We had reported day before yesterday that $533 million worth NEM (XEM) was stolen by hackers from the Japanese crypto currency exchange Coincheck. Hours after the executives representing the exchange confirmed the incident, NEM developers announced that they are in the process of creating an automated tagging system to track down the funds stolen by hackers. The crypto currency exchanges will be able to easily recognize the stolen NEM tokens because of the tagging process that is currently implemented. Therefore, the hackers will have little option to convert the NEM in any means.
Soon after the incident was reported, NEM representatives and open-source development community rejected the idea of implementing a hard fork on the NEM block chain. The reason is that the hacking happened due to the lack of implementation of strong security measures by the exchange. In particular, the hot wallet that was used to store the NEM (XEM) coins lacked the multi-signature security measures. Therefore, it became easy for the hacker to access the wallet. The NEM community confirmed that if it had happened due to a security bug in the NEM block chain, then they would have certainly proceeded with a hard fork.

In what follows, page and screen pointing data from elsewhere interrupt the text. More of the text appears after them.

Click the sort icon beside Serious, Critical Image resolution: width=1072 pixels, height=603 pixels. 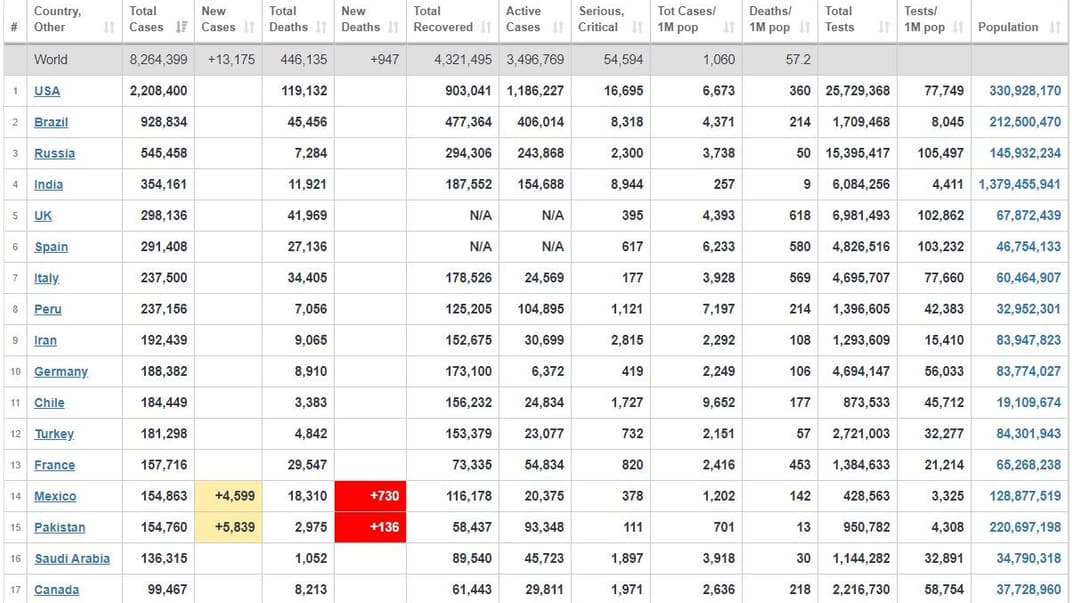[x=637, y=28]
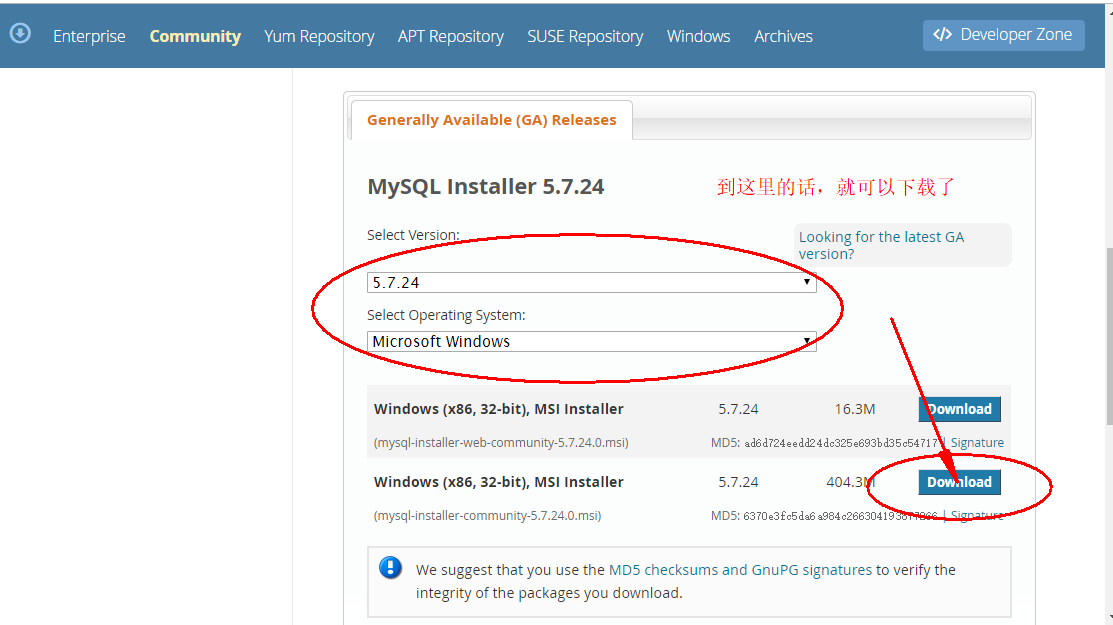Open the Yum Repository navigation entry
1113x625 pixels.
[x=319, y=36]
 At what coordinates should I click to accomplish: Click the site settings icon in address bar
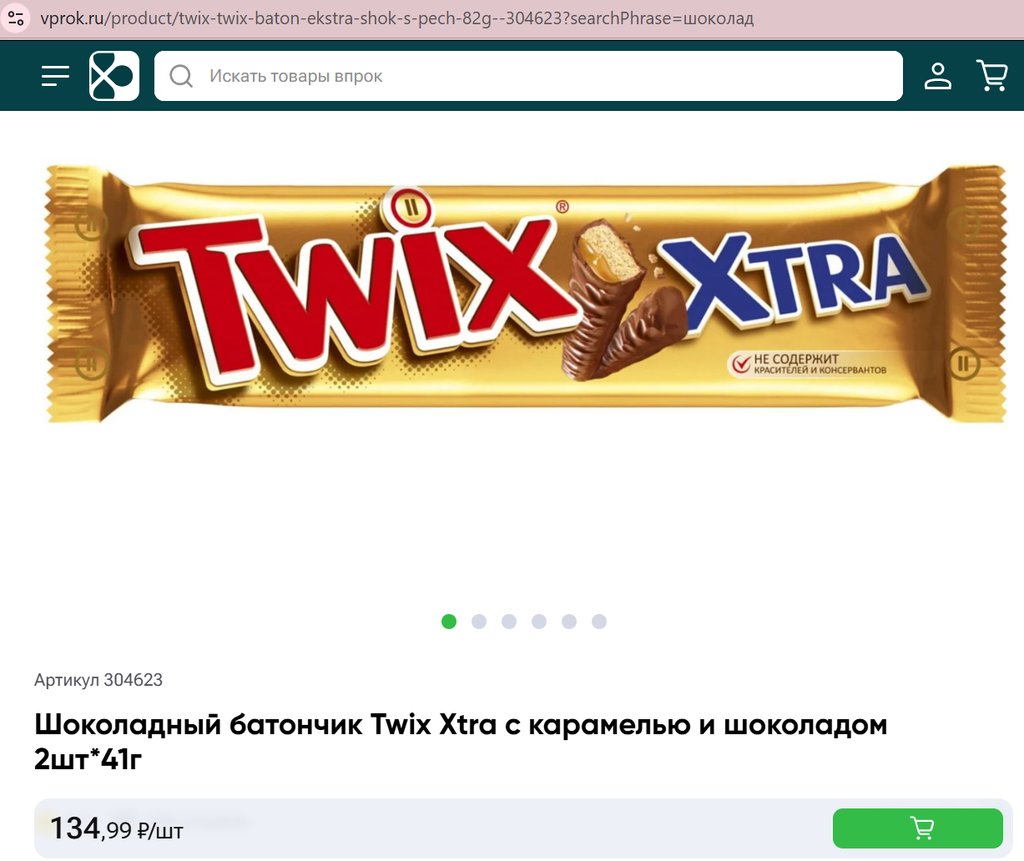point(16,18)
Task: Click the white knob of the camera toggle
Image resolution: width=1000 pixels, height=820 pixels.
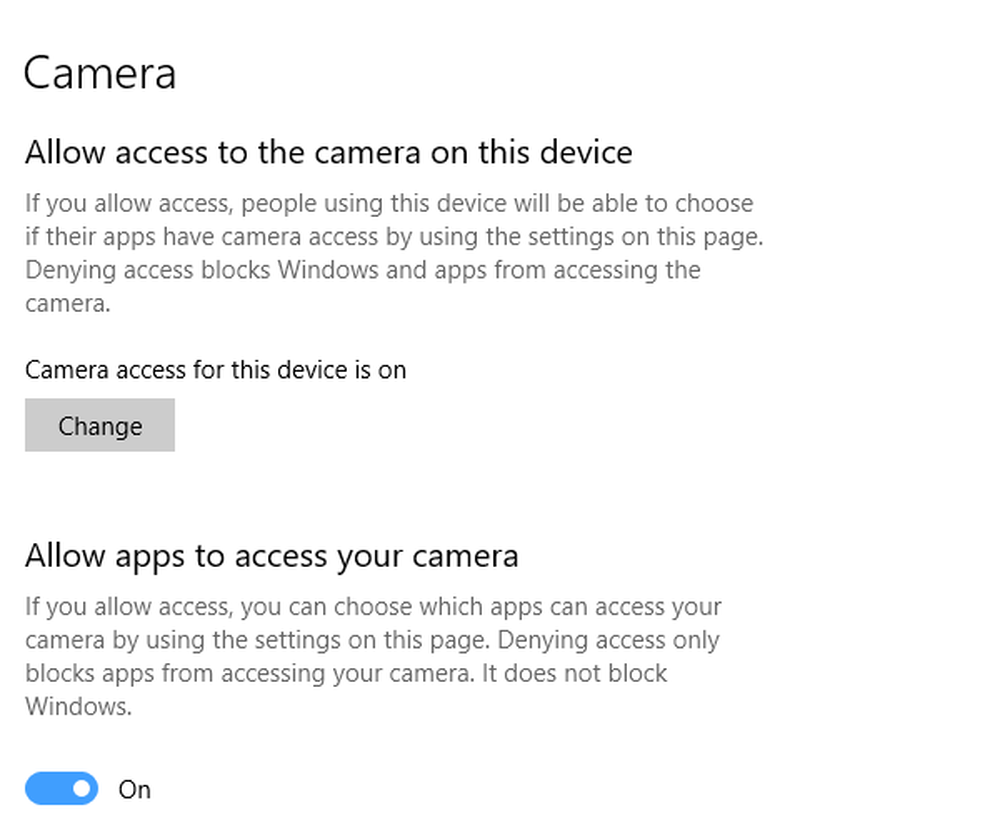Action: pos(82,789)

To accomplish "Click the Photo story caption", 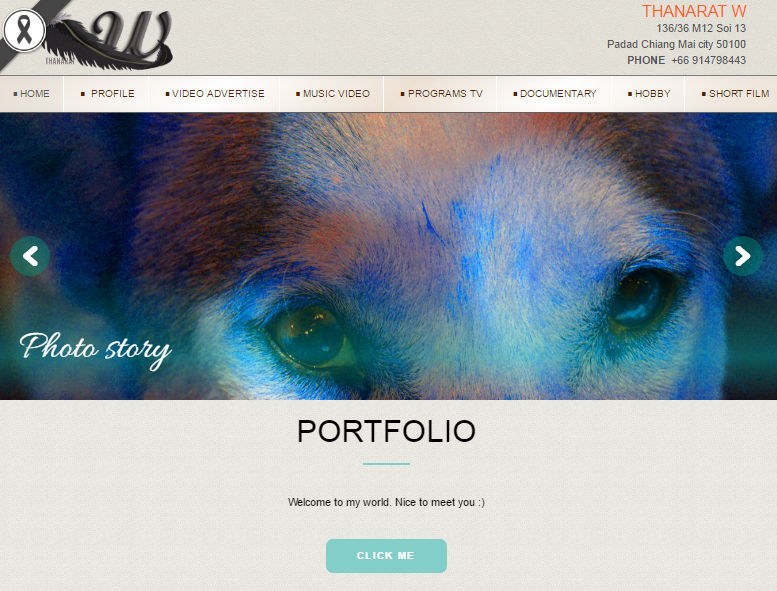I will click(95, 350).
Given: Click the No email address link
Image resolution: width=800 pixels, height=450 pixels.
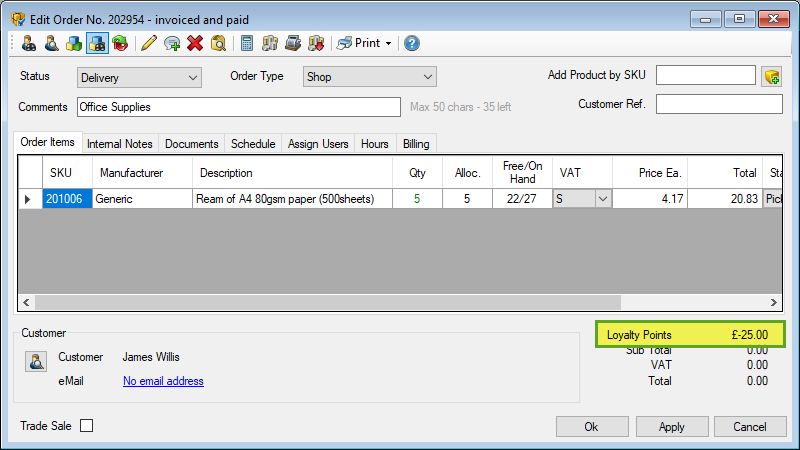Looking at the screenshot, I should pyautogui.click(x=163, y=381).
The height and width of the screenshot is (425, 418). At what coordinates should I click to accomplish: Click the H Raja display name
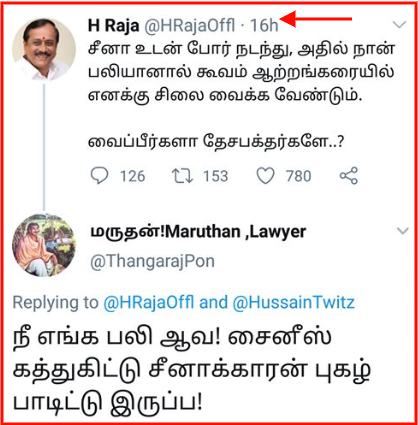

The NEM Foundation’s vice president Jeff McDonald confirmed the development of the tagging system on a top priority basis. Furthermore, McDonald said the tagging system will be implemented in the next few weeks to prevent stolen funds from being cashed out or converted into other crypto currencies.
A NEM spokesperson said
“NEM is creating an automated tagging system that will be ready in 24-48 hours. This automated system will follow the money and tag any account that receives tainted money. NEM has already shown exchanges how to check if an account has been tagged. So the good news is that the money that was hacked via exchanges can’t leave.”
As of now, hackers will have no other option but to hold on to the NEM coins. The efforts put forth by the NEM community deserves a praise as the incident took place purely because of carelessness on the part of the Coincheck exchange.